Chapter 17 Quiz: Generative AI — Large Language Models


Multiple Choice

Question 1. What fundamental problem did the transformer architecture solve that previous sequence models (RNNs, LSTMs) struggled with?

  • (a) Transformers can process images in addition to text.
  • (b) Transformers solved the long-range dependency problem by allowing every word to attend to every other word simultaneously.
  • (c) Transformers eliminated the need for training data.
  • (d) Transformers reduced the number of parameters needed for language modeling by 90%.

Question 2. In the self-attention mechanism, what are the three learned transformations applied to each input token?

  • (a) Encoder, decoder, and classifier
  • (b) Input, hidden, and output
  • (c) Query, key, and value
  • (d) Embedding, position, and context

Question 3. During the pre-training phase, what is the primary training objective for most large language models?

  • (a) Classify text into predefined categories
  • (b) Predict the next token in a sequence
  • (c) Maximize factual accuracy on benchmark tests
  • (d) Generate text that matches a human reference response

Question 4. Why does Professor Okonkwo describe hallucination as "a feature of the architecture, not a bug to be patched"?

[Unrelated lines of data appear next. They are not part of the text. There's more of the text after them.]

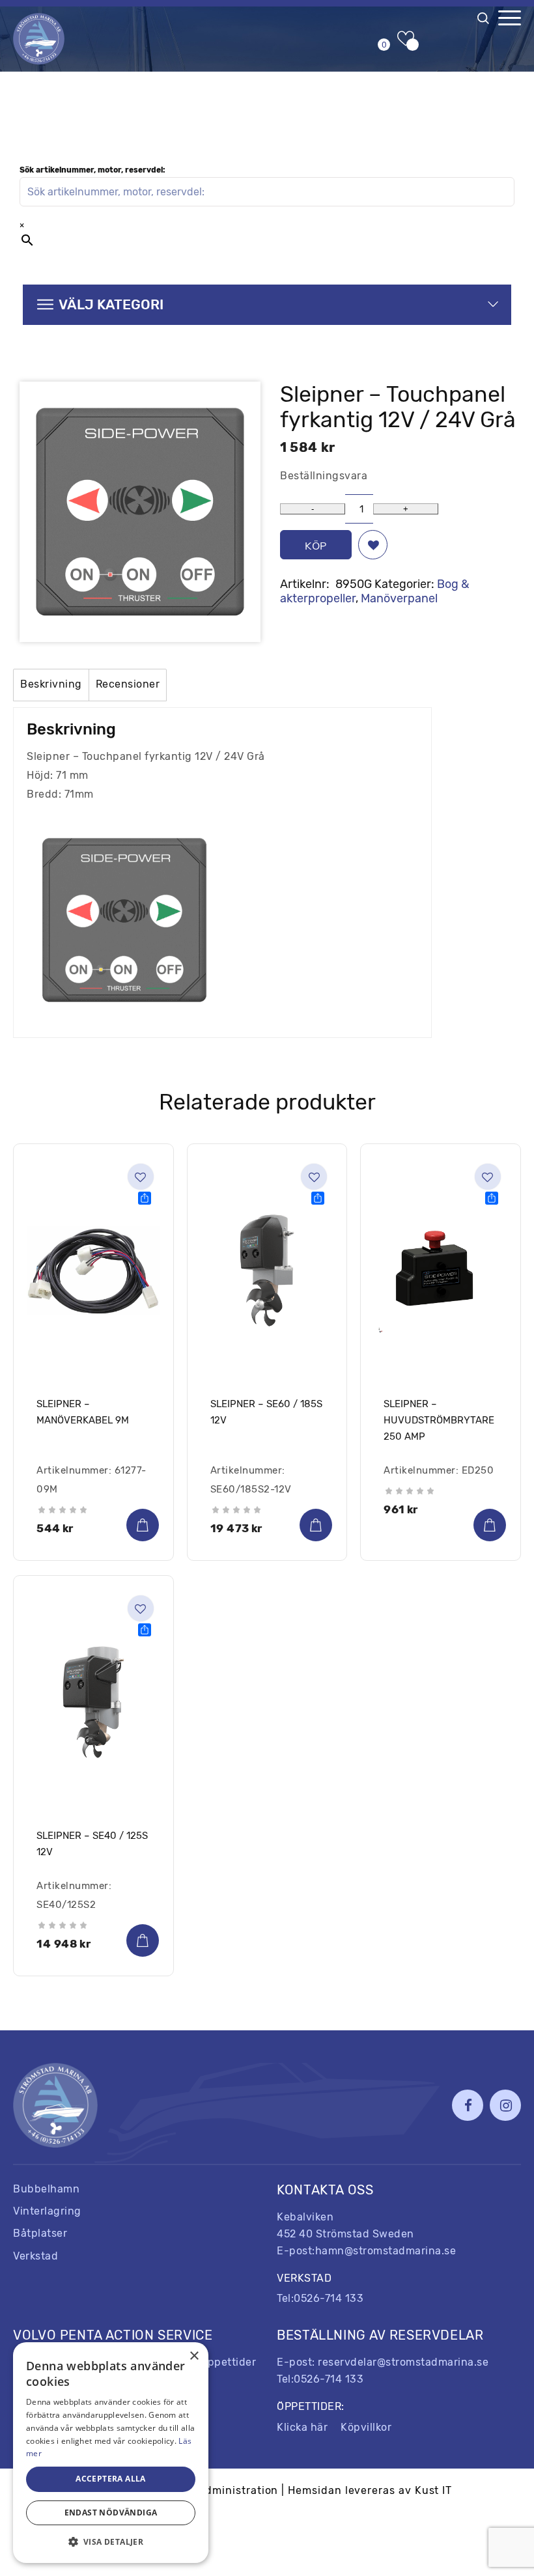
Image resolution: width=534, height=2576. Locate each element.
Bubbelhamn (46, 2189)
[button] (372, 544)
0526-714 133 (328, 2298)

  • (a) Because hallucination helps generate creative content that is more engaging.
  • (b) Because the training objective (next-token prediction) optimizes for plausibility, not factual accuracy, and the model has no internal fact-checking mechanism.
  • (c) Because hallucination only occurs in older models and has been eliminated in GPT-4 and later.
  • (d) Because hallucination is intentionally programmed to encourage human oversight.

Question 5. What is RLHF (Reinforcement Learning from Human Feedback)?

  • (a) A method for training LLMs on reinforcement learning tasks like game playing
  • (b) A training technique that aligns LLM outputs with human preferences by training a reward model on human evaluations
  • (c) A method for allowing LLMs to learn from user feedback during deployment
  • (d) A type of pre-training that uses human-labeled data instead of internet text

Question 6. In Athena's customer service chatbot evaluation, what was the incorrect information rate, and why was it considered unacceptable despite being a small percentage?

  • (a) 1.2%; because even a single error could result in a lawsuit
  • (b) 4.2%; because it would scale to approximately 13,500 customers per year receiving wrong information
  • (c) 8.5%; because it exceeded the industry standard of 5%
  • (d) 15%; because it required too many escalations to human agents

Question 7. Which of the following is NOT a documented LLM failure mode discussed in the chapter?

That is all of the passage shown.